I had this carer who worked at Pelham House, which is where I live, a few years ago and honest-to God I never met such a two-faced person in my entire life. To my face he was as nice as anything but behind my back he was one of the most evil carers I’ve ever met in my life. He stole from me, stole money from me. What happened was, I was in the pub the night before and an agency carer went and stole some money from me the week beforehand. So I had a credit card back then. I was trying my best not to upset my mum because I know how much it would break my mum’s heart if she knew that some money went missing so I went to my credit card and cashed out a load of money trying to put the money back – I didn’t think at the time that was the wrong thing to do but when you’re upset, when things like that happen to you, you just don’t think at the time.
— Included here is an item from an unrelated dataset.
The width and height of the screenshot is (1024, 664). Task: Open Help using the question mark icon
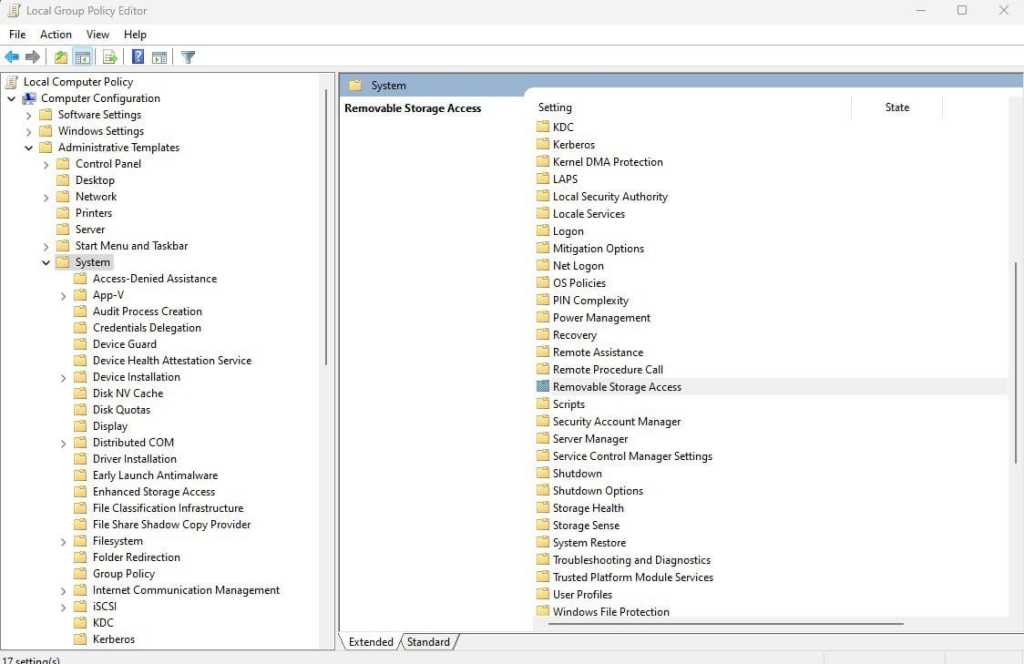[x=138, y=57]
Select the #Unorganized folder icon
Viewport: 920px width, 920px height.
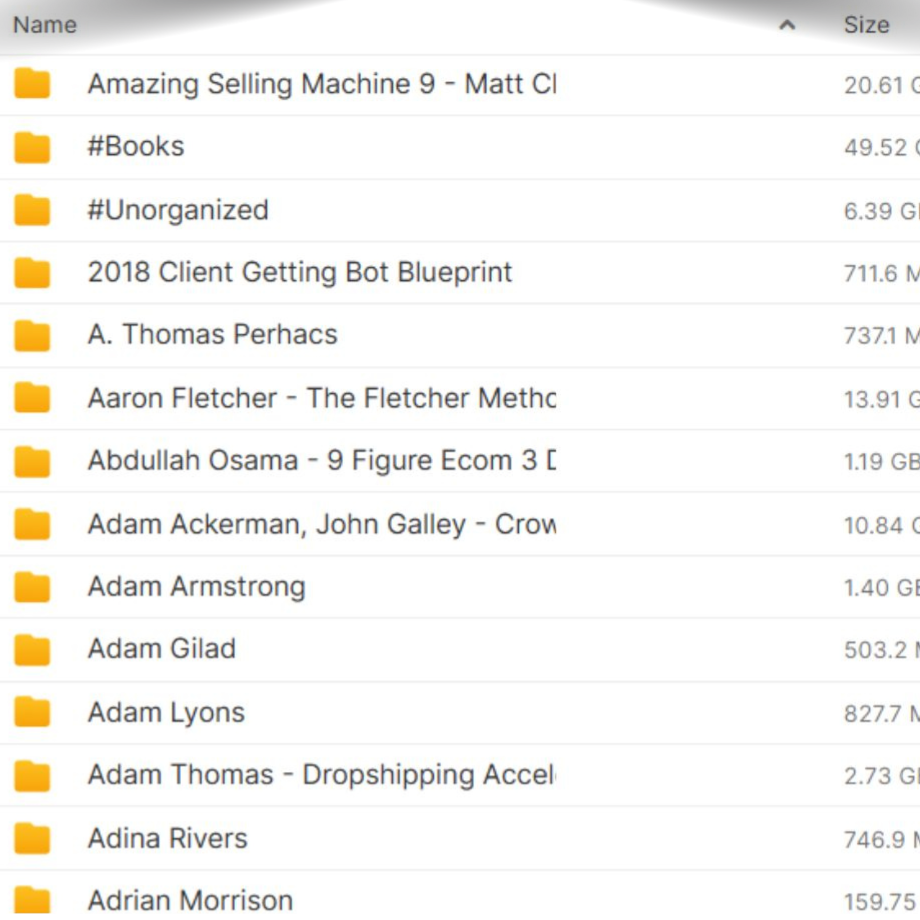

But anyway, I was in the pub that night and I noticed that when the barman served me I noticed that I had some of that money leftover so I thought “I’m going up to Reading tomorrow and I’m gonna make a whole day of it” and of course this guy came in to support me the following morning. When I got to Reading, I started doing some bits of shopping and I noticed that half of the money was gone. So I went to Halifax up in Reading and this guy came from downstairs – I take it he was the manager – but he said, “Sorry, sir, there’s nothing we can do for you here. You have to go to the police and report it”, which is what I did do. I was so angry and so upset at the time, I just thought this needed to be dealt with. The woman police officer, I tell you what, she was very helpful. She wanted to know everything about this carer but I wasn’t allowed to give out any names. I don’t know exactly what happened to him next but he doesn’t work there anymore, thank Christ, and the happiest thing that happened to me was that I had a police meeting at Pelham House and I got this bell on my purse so if any carers who work there now try to steal it from me this’ll ring so that’s made me quite happy. I’ve got to admit, though, the carers I’ve got there now are very, very good. It’s all changed a hell of a lot now, that’s the good thing that’s come about from it.
- Shaun

I met Catherine in 2011 at bowling and then it took me 23 years to ask her out and finally going out as a couple now in 2015. Well, that’s my story.